__Selected text__.
- - - - -

Use ES Rollover API to manage retention. It's an alternative to date based indices currently used in Jaeger. We could make it as an optional feature.
Before running jaeger we have to create write(read) alias:
curl -ivX PUT -H "Content-Type: application/json" localhost:9200/jaeger-span-000001 -d '{
"aliases": {
"jaeger-span": {"is_write_index": true} // note that is_write_index works only in ES6.4
}
}'
The command creates index jaeger-span-000001 and alias jaeger-span.
Now collector can write to jaeger-span alias. Once the index is too large an external service can rollover new index. This API has to be called periodically and once conditions are met (during the call). ES will create a new index.
curl -ivX POST -H "Content-Type: application/json" localhost:9200/jaeger-span/_rollover -d '{
"conditions": {
"max_age": "7d",
"max_docs": 1
}
}'
The command creates index jaeger-span-000002 which is put into alias jaeger-span. Note that the old index jaeger-span-000001 stays in alias if "is_write_index": true (supported only in ES > 6.4).
When using ES < 6.4. We have to also use a read alias because the main alias jaeger-span can contain only one index.
curl -ivX POST -H "Content-Type: application/json" localhost:9200/_aliases -d '{
"actions" : [
{ "add" : { "index" : "jaeger-span", "alias" : "jaeger-span-read" } }
]
}'
This command creates read alias jaeger-span-read which points to jaeger-span index (the write index).
When calling rollover we have to specify the alias names. A newly created index will be put into the alias.
curl -ivX POST -H "Content-Type: application/json" localhost:9200/jaeger-span/_rollover -d '{
"conditions": {
"max_age": "7d",
"max_docs": 1
},
"aliases": {
"jaeger-span-read": {}
}
}'
https://www.elastic.co/guide/en/elasticsearch/reference/6.5/indices-rollover-index.html
https://www.elastic.co/guide/en/elasticsearch/reference/5.6/indices-rollover-index.html
https://www.elastic.co/blog/managing-time-based-indices-efficiently
Introduce flag which will use a single index (alias) to read and write.
--es.use-single-index Use a single index names without date (e.g. "jaeger-span") to write and read.
--es.read-alias Use "-read" alias for read indices.
cc @jaegertracing/elasticsearch
I just read https://www.elastic.co/blog/managing-time-based-indices-efficiently - while the primitives make sense, the process itself is absolutely horrifying: 7 or more steps, any of which can fail, with undefined wait periods between them. At least our daily indices require almost no maintenance, just the delete job with a single step.

- - - - -

__Dataset extract__.
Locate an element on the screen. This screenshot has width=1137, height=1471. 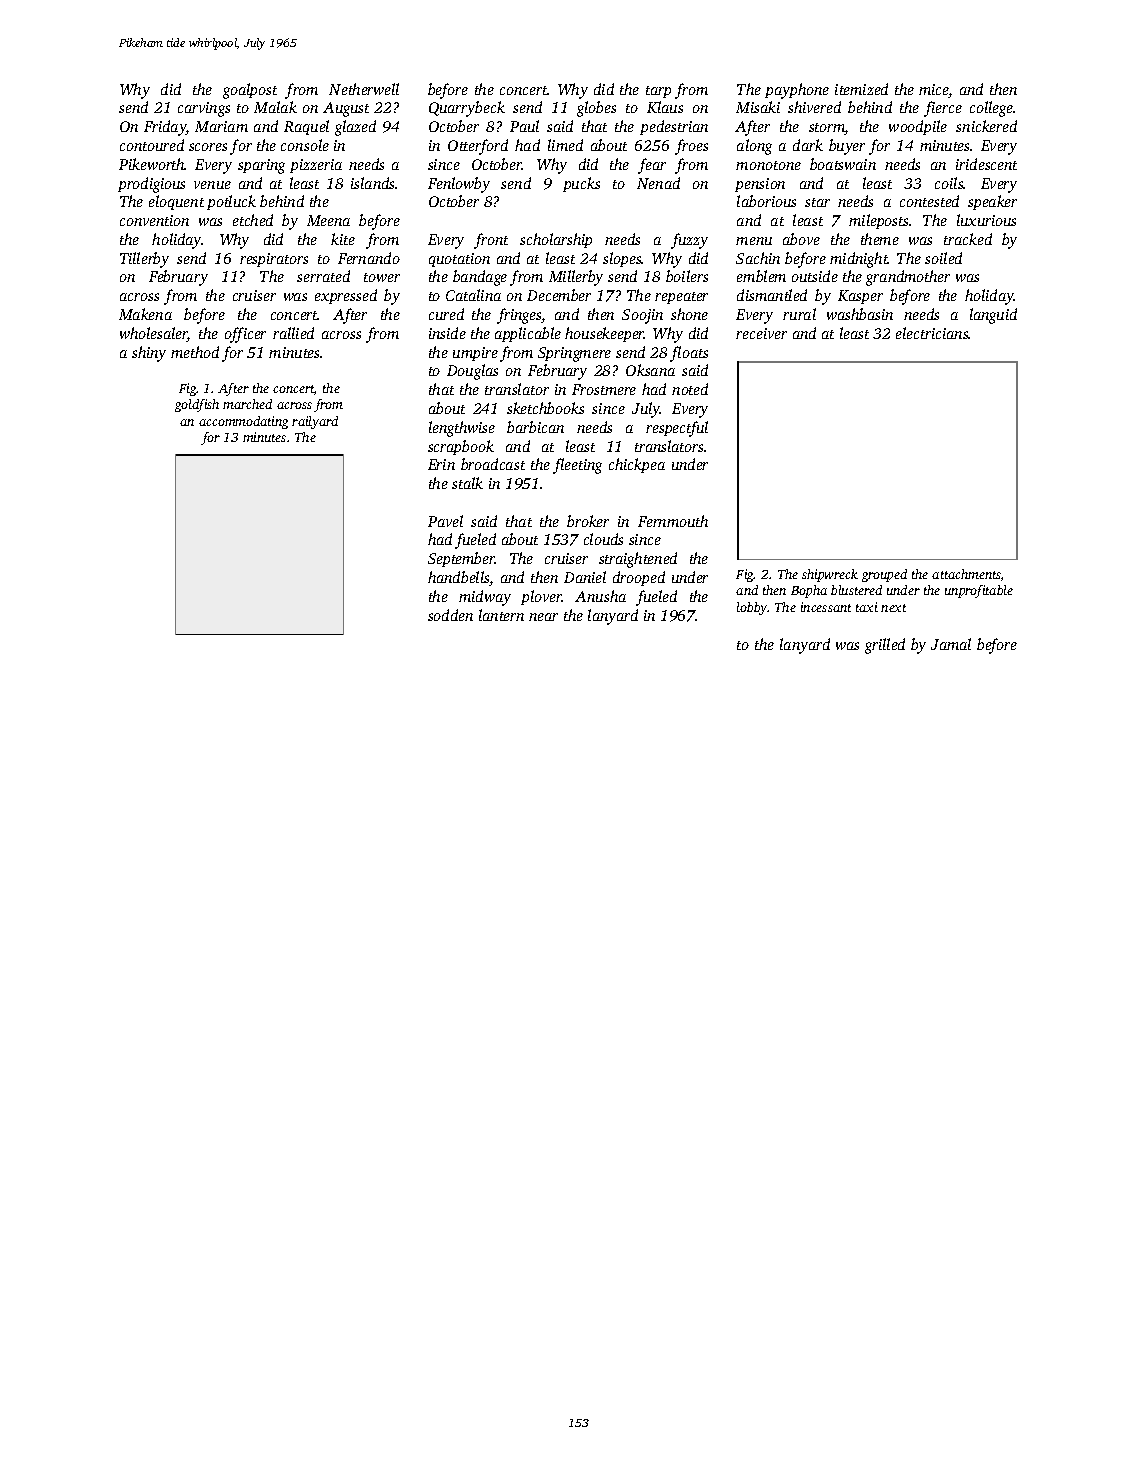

- - - - -

__Requirement__. In the Jaeger rollover discussion above, why is a read alias also needed with Elasticsearch versions below 6.4?

__Answer to this exercise__. Because the main alias jaeger-span can contain only one index.